Added a 'terminal' colour which can be used instead of 'default' in style options for tmux(1).
Fixed bgplg(8) show ip bgp out/in, updated usage message and added missing neighbor argument. Added 'show ip bgp ovs' and 'show ip bgp ext-community' commands.
Switched alpha to futex(2)-based condvars, mutexes and semaphores.
Added missing unveil(2) of /etc/shells to su(1) for -m option.
Backported llvm's libunwind hardware floating point handling and added quad-precision floating-point support routines for mips64.
Enabled the integrated llvm assembler on mips64.
Adjusted CPU identification in amd64 to take the 'package' into account when calculating the 'smt' ID on modern AMD CPUs to avoid knocking out too many processor threads.
Added vmctl(8) support for creating and converting disk images from existing images.
Fixed slowcgi(8) calculation of the file descriptor limit before accepting a new connection. This prevents a failure when slowcgi is close to the file descriptor limit.
Changed ssh-keygen(1) to include the signing algorithm used by the CA when printing certificate contents.

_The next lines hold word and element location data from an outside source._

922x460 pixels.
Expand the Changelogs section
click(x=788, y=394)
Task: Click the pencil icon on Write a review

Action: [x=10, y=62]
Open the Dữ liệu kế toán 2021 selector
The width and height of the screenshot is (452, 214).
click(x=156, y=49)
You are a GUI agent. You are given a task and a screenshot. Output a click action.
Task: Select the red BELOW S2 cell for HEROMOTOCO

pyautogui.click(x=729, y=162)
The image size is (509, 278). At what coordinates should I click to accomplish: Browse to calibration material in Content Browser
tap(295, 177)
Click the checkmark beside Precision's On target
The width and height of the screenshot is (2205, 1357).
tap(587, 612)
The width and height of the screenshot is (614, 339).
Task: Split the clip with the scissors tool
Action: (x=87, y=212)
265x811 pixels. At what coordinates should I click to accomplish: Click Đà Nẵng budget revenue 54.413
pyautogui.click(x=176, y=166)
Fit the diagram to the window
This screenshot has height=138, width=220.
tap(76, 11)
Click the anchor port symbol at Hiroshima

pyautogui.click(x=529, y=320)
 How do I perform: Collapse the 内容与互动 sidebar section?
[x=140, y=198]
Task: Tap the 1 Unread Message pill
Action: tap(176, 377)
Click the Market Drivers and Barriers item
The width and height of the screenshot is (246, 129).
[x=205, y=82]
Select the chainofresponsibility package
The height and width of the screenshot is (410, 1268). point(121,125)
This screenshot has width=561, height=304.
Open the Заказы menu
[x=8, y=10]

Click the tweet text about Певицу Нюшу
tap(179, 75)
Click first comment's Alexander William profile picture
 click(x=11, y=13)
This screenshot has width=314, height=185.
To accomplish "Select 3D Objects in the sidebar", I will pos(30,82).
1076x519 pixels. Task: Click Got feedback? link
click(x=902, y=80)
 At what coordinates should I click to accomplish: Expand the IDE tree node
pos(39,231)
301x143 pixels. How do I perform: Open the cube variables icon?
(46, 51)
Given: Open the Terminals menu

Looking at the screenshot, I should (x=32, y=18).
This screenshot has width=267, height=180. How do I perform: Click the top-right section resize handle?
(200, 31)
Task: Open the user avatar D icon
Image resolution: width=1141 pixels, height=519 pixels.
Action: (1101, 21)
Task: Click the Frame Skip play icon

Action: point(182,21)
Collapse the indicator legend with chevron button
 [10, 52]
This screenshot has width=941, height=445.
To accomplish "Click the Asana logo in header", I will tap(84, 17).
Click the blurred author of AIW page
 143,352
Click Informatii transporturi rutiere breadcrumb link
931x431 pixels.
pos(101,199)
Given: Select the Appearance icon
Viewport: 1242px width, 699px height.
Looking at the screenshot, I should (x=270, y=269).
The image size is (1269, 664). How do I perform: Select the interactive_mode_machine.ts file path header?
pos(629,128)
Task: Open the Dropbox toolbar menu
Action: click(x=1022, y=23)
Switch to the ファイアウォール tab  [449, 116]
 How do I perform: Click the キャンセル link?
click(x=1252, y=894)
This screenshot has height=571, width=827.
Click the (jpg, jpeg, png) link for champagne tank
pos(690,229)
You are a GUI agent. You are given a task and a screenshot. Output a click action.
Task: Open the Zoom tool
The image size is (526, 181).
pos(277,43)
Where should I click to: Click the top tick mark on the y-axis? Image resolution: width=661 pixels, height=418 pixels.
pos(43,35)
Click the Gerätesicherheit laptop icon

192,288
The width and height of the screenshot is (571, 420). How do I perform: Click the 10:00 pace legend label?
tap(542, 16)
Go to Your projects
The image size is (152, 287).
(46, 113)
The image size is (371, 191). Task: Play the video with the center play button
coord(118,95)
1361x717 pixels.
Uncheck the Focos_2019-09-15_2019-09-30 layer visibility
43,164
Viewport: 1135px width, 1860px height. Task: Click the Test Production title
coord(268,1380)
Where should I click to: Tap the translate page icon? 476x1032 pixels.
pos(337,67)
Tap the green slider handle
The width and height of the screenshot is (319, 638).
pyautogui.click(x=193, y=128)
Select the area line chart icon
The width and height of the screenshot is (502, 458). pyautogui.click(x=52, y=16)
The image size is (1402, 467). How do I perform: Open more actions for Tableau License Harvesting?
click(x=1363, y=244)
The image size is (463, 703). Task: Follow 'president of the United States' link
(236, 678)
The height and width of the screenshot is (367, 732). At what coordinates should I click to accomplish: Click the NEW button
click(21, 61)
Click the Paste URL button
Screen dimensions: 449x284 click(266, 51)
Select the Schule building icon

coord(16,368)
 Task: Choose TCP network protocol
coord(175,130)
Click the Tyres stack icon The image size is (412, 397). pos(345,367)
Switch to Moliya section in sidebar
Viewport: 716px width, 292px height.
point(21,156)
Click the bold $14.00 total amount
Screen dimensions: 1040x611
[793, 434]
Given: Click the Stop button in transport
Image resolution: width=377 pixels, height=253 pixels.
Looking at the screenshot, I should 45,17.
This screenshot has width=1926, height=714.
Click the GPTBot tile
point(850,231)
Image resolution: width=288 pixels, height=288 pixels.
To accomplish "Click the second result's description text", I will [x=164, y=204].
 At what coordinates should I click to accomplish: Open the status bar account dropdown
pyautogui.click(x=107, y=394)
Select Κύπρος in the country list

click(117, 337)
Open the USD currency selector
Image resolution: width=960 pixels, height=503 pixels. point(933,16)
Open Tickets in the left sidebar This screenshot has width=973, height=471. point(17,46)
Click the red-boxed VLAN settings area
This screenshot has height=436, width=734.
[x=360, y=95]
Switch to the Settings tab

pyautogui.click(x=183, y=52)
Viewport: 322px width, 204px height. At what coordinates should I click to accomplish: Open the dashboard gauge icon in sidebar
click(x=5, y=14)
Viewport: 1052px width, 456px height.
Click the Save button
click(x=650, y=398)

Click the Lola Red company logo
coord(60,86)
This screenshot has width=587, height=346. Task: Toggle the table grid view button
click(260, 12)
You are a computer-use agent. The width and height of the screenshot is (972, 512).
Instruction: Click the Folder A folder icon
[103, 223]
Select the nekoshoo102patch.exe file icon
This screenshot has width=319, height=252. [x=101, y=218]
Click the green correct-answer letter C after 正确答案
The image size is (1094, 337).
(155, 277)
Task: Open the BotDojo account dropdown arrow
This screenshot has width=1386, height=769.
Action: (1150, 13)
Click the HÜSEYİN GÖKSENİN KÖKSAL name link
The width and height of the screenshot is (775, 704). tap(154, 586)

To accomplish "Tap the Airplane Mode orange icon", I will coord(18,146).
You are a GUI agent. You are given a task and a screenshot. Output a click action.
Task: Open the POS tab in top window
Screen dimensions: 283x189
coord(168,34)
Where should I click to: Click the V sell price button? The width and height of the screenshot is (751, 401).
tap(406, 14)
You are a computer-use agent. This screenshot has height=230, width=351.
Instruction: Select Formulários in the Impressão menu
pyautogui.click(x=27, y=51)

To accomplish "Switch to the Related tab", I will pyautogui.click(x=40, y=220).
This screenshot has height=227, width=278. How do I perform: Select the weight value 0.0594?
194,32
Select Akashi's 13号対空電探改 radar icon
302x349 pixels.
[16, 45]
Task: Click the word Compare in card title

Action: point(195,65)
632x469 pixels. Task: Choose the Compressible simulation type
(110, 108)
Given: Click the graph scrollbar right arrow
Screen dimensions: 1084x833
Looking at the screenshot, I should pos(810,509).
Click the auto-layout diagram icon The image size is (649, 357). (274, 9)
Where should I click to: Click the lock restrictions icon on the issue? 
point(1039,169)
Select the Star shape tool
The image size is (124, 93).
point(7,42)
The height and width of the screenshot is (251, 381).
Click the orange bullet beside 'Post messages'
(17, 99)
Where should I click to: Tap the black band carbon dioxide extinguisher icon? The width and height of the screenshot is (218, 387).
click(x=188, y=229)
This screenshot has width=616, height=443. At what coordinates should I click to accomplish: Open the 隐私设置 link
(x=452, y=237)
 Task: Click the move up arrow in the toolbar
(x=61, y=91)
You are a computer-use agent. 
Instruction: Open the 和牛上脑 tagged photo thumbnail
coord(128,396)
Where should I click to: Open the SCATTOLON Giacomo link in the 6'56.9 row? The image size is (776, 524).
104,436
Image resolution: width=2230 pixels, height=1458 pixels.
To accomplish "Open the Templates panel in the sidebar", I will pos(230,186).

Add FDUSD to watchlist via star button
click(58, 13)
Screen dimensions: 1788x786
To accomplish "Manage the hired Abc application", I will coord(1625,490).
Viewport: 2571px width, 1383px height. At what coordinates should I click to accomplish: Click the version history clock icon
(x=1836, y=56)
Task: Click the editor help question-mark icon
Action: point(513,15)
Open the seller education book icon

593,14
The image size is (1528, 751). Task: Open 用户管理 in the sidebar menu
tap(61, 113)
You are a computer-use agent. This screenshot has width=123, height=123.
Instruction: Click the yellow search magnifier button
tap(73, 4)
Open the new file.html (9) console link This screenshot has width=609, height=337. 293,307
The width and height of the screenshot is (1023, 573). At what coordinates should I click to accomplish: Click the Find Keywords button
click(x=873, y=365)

Removed potential for a spurious end-of-RIB being sent by bgpd(8).
Corrected wrong results produced by join(1) during full and outer join operations.
Added support for windows larger than are visible on the attached client to tmux(1).
Adjusted time scheduler statistics so time spent spinning in interrupts is no longer accounted for within the system time of a process.
Fixed regression in pf(4) that caused quick on anchor rules to be ignored.
Adjusted bitmap tables and output routines of banner(6).
Added a linker script to assist lld with building biosboot(8).
Added traffic class of ipv6 headers to gre(4) encapsulation.
Addressed crashes when checking for duplicate user(8) entries.
Used the up_rib tree to withdraw all prefixes of a peer which is used to reload peers into a new RIB in bgpd(8). Removes one additional full RIB tree walker.
Rate-limited the interval over which a VM can reboot, preventing VM reboot loops in vmd(8). Three VM restarts less than six seconds apart are assumed to be unintentional, and the VM is stopped.
Made httpd(8) omit HSTS headers for unencrypted connections per RFC 6797.